Signing with Atlantic Records in 1964, Wilson Pickett achieved artistic success. He teamed with Stax Records' house band, Booker T and the MGs. Pickett and guitarist Steve Cropper co-wrote the 1965 hit "In The Midnight Hour." Its raw intensity set the pattern for his subsequent releases.

Wilson Pickett enjoyed 16 Top 40 hits between 1965 and 1972. He sang with a ferocity equaled by few other acts, and he doubled his songs' impact by living as hard as he performed. He sported diamonds and furs, drove a Rolls-Royce, and acquired the nickname the "Wicked Pickett" after pinching an Atlantic Records secretary. He even helped Ford Motor Company score a runaway hit with its hot new car by recording "Mustang Sally."
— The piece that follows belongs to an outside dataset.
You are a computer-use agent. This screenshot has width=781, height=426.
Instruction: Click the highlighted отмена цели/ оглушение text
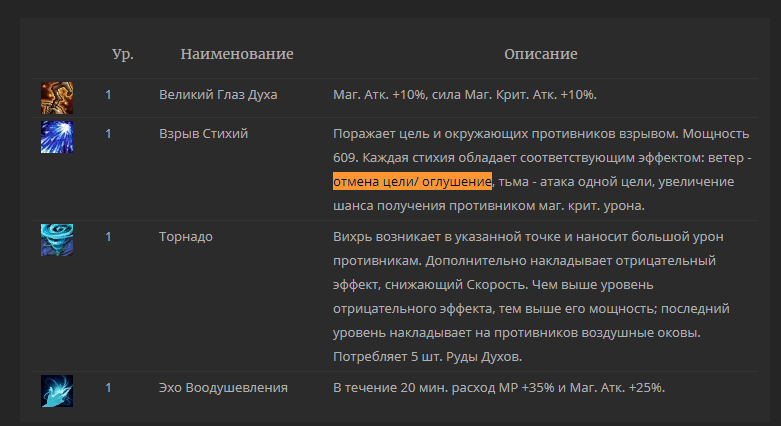tap(412, 182)
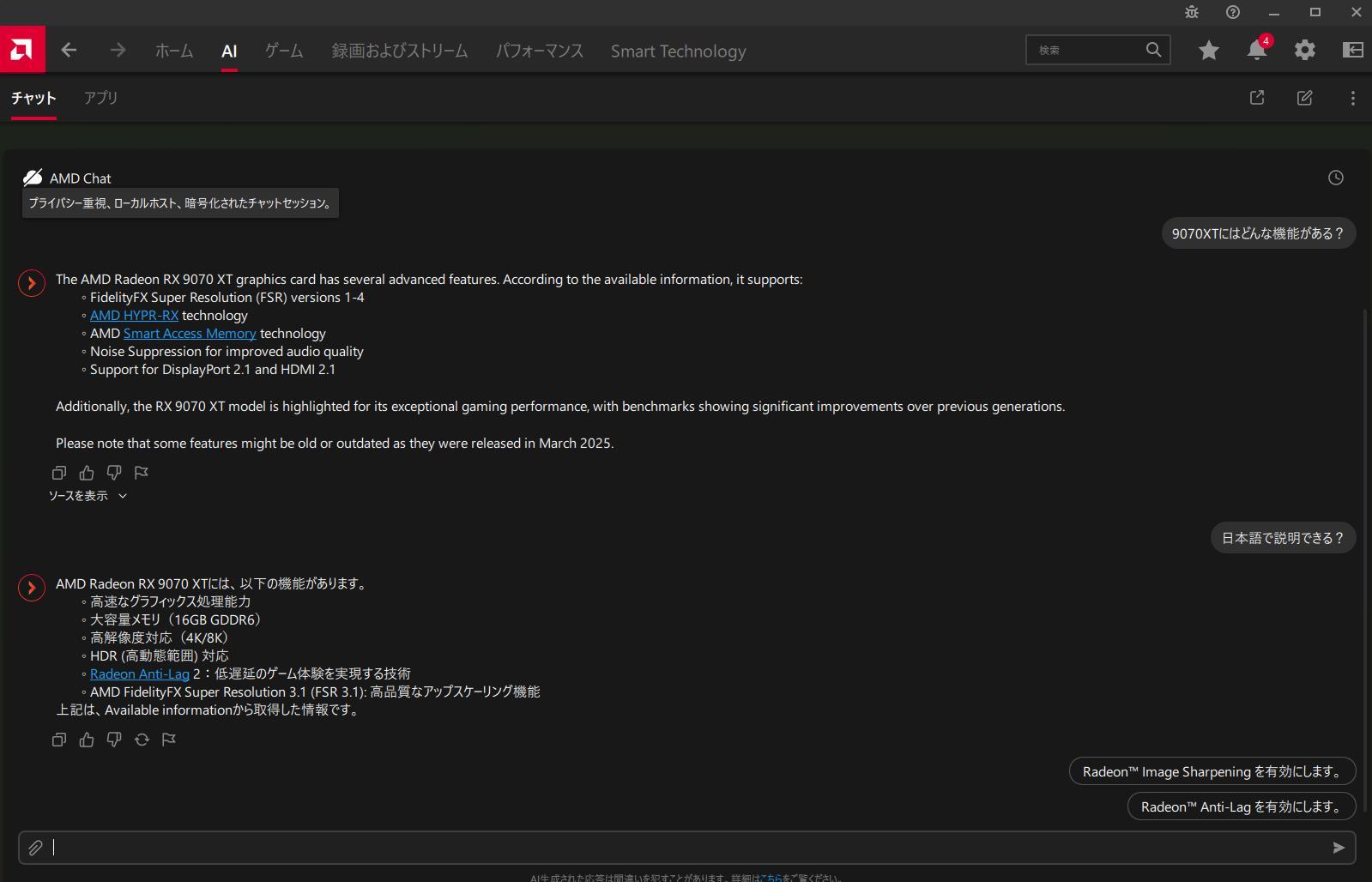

Wilson Pickett recorded well into the 1980s, when his volatile personality began to work against him. In 1991, he was arrested for driving his car across the lawn of the mayor of Englewood, New Jersey. A year later, Pickett was sentenced to five years' probation after injuring an 86-year-old man while driving drunk. He was also arrested on charges of cocaine possession and assaulting his girlfriend.

Even at his lowest, however, Wilson Pickett remained a star. He resurrected his career in 1991, when his music appeared in "The Commitments," a hit movie about an Irish soul group. He performed at the film's premiere in New York City. He entered the Rock and Roll Hall Of Fame in 1991, while his final album, "It's Harder Now," won multiple W.C. Handy Blues Awards in 1999.

That same year, he moved to Virginia, where he occasionally performed his old hits. Speaking in a 2001 interview, he said "God blessed me with the talent and the chance. I knocked on enough doors, and this is what I can give myself credit for."

Wilson Pickett succumbed to a fatal heart attack January 19 at Reston Hospital Center. He was 64. He is survived by his fiancée and four children. He will be buried beside his mother in Louisville, Kentucky.